> Stated goal: Reproduce every line of the material below verbatim, leaving out the pictures.

> Data provided:
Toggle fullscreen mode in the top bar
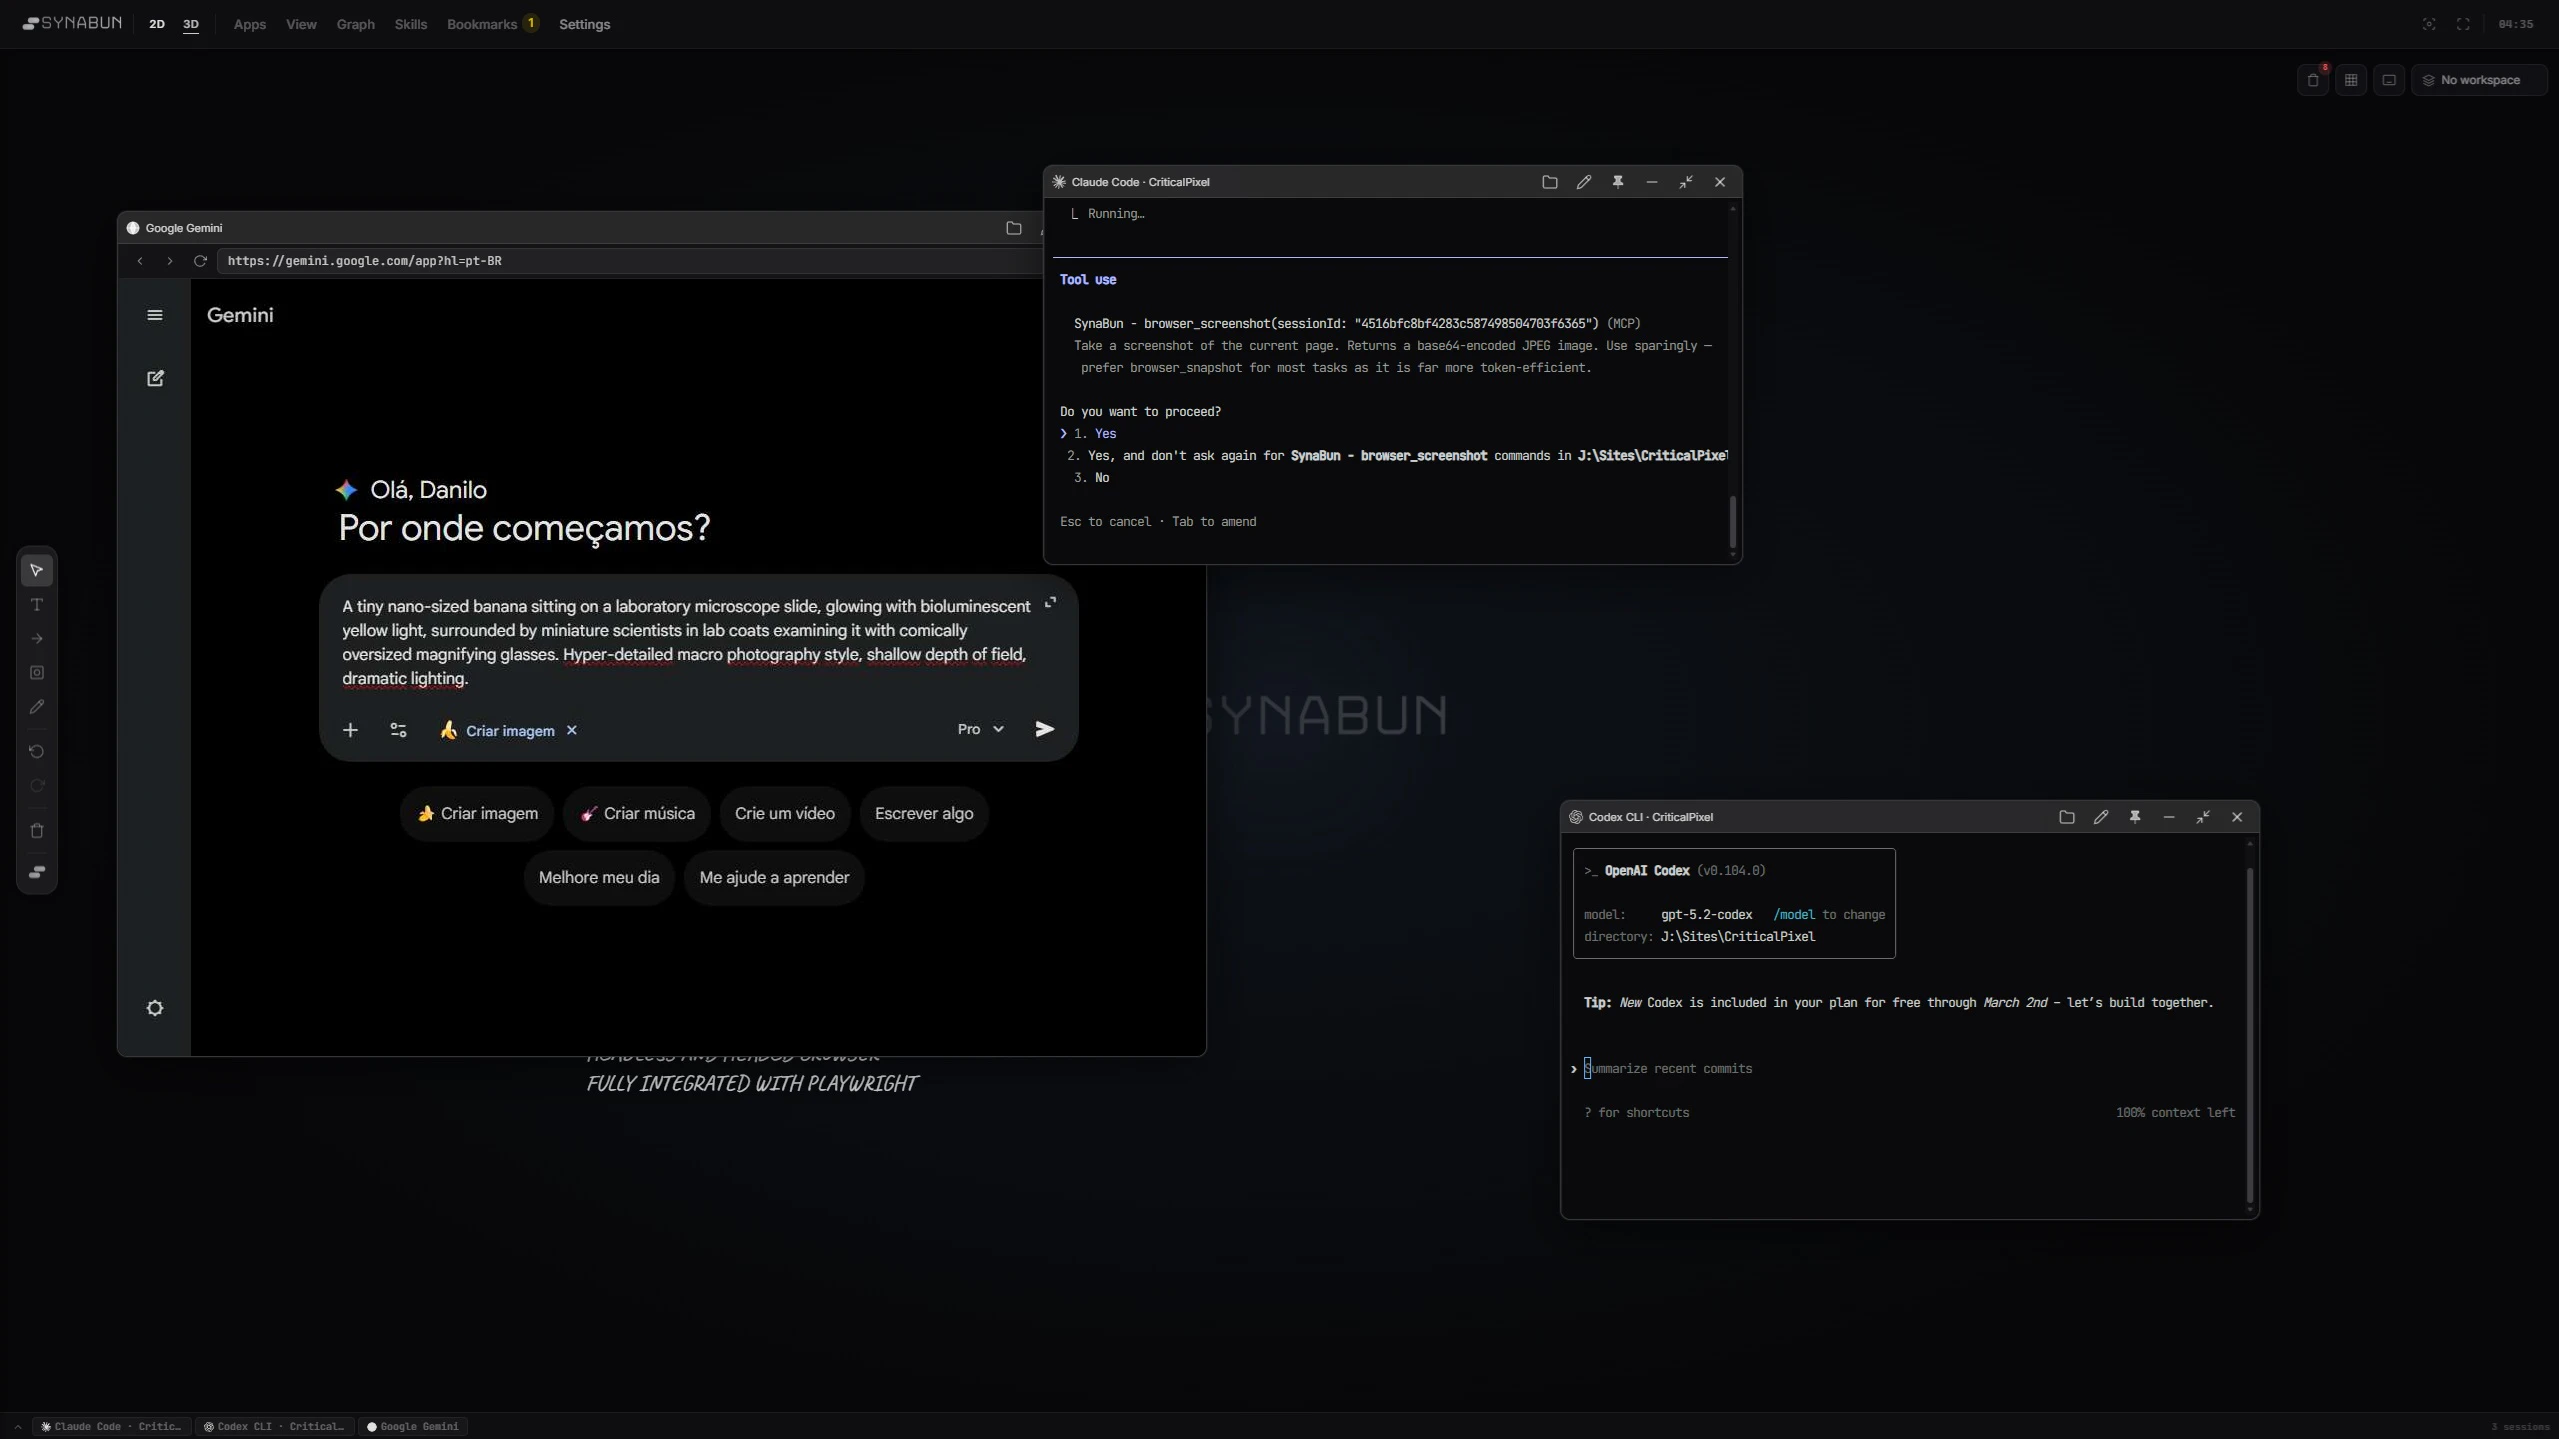The width and height of the screenshot is (2559, 1439). (2462, 24)
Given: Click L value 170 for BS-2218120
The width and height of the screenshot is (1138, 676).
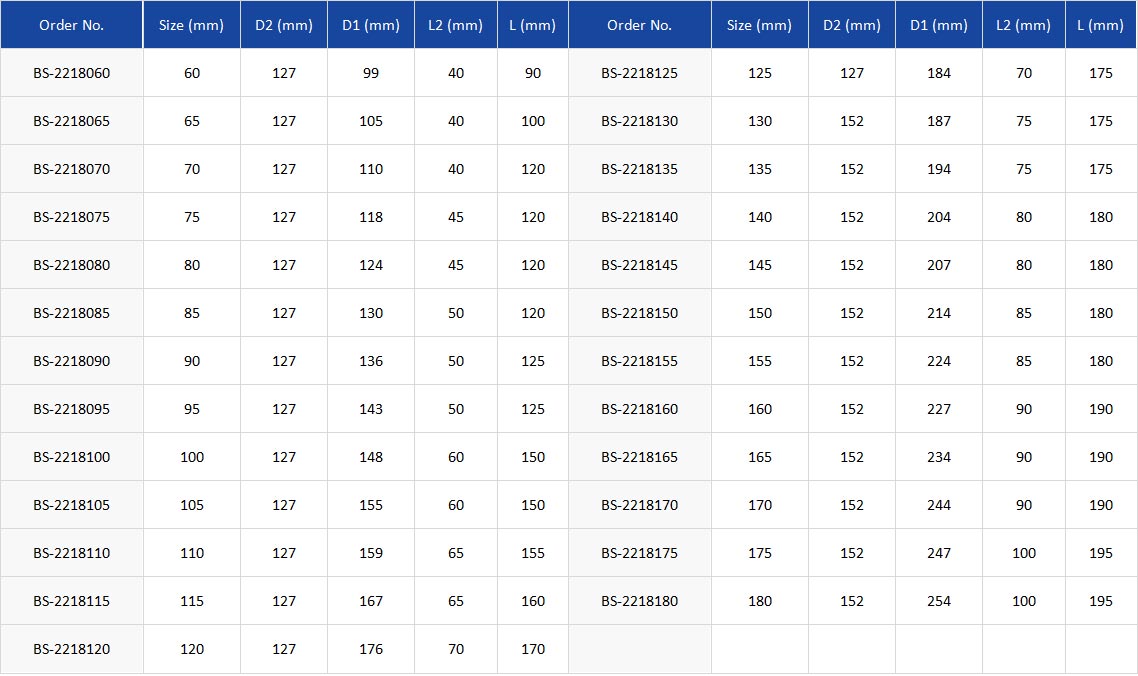Looking at the screenshot, I should tap(533, 649).
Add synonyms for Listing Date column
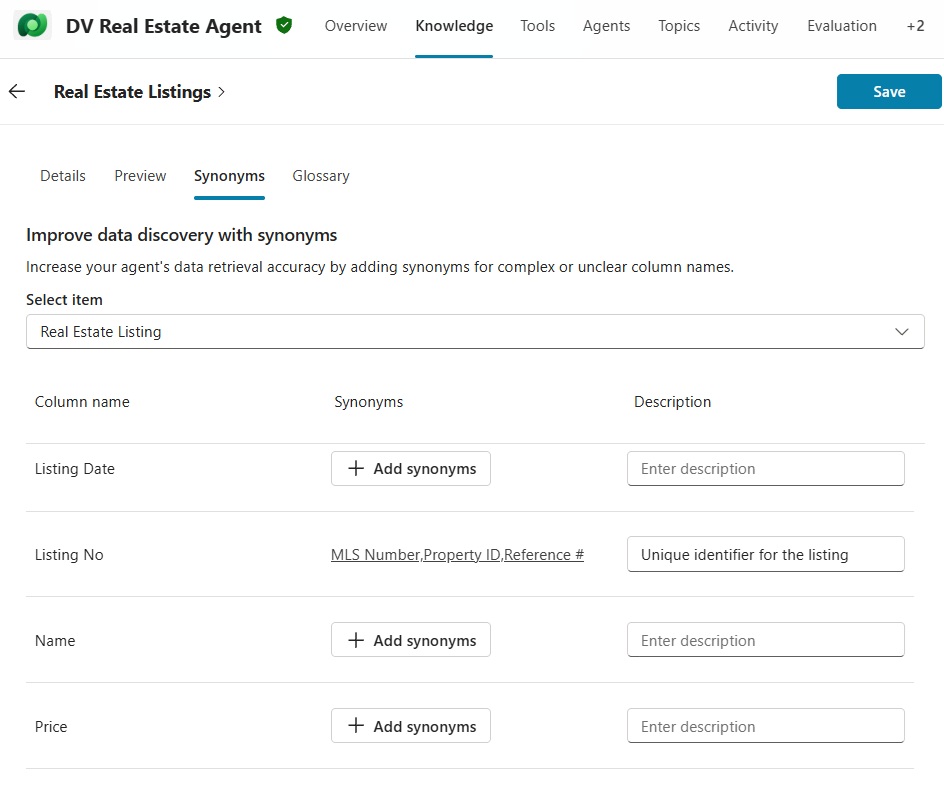This screenshot has width=944, height=786. (411, 469)
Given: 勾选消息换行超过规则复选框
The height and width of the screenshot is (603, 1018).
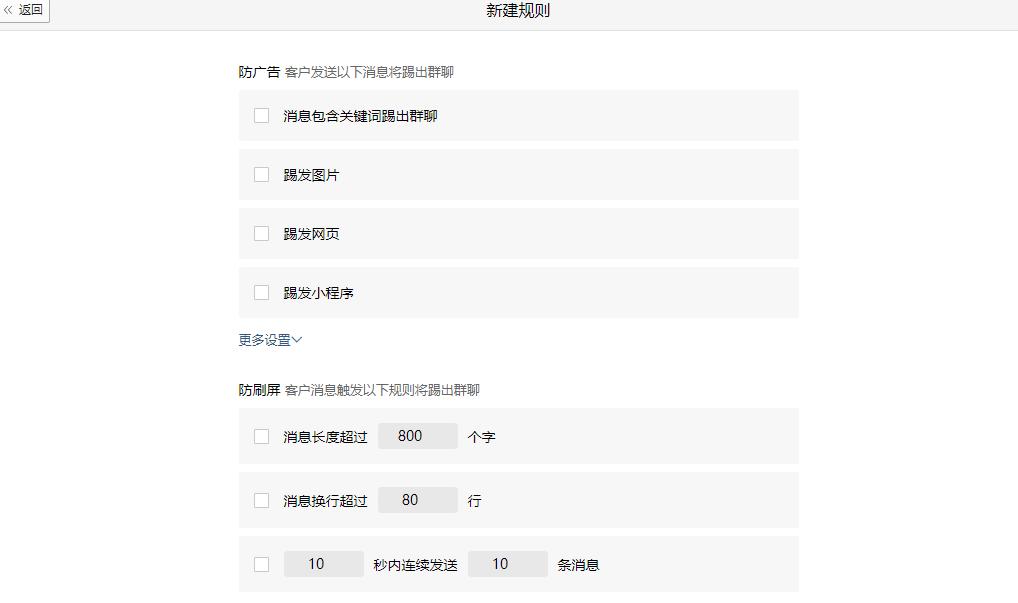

> Completed exercise:
Toggle fullscreen mode in the top bar
The width and height of the screenshot is (2559, 1439). (2462, 24)
Given: Click L value 170 for BS-2218120
The width and height of the screenshot is (1138, 676).
Looking at the screenshot, I should tap(533, 649).
Add synonyms for Listing Date column
This screenshot has width=944, height=786. (411, 469)
Given: 勾选消息换行超过规则复选框
The height and width of the screenshot is (603, 1018).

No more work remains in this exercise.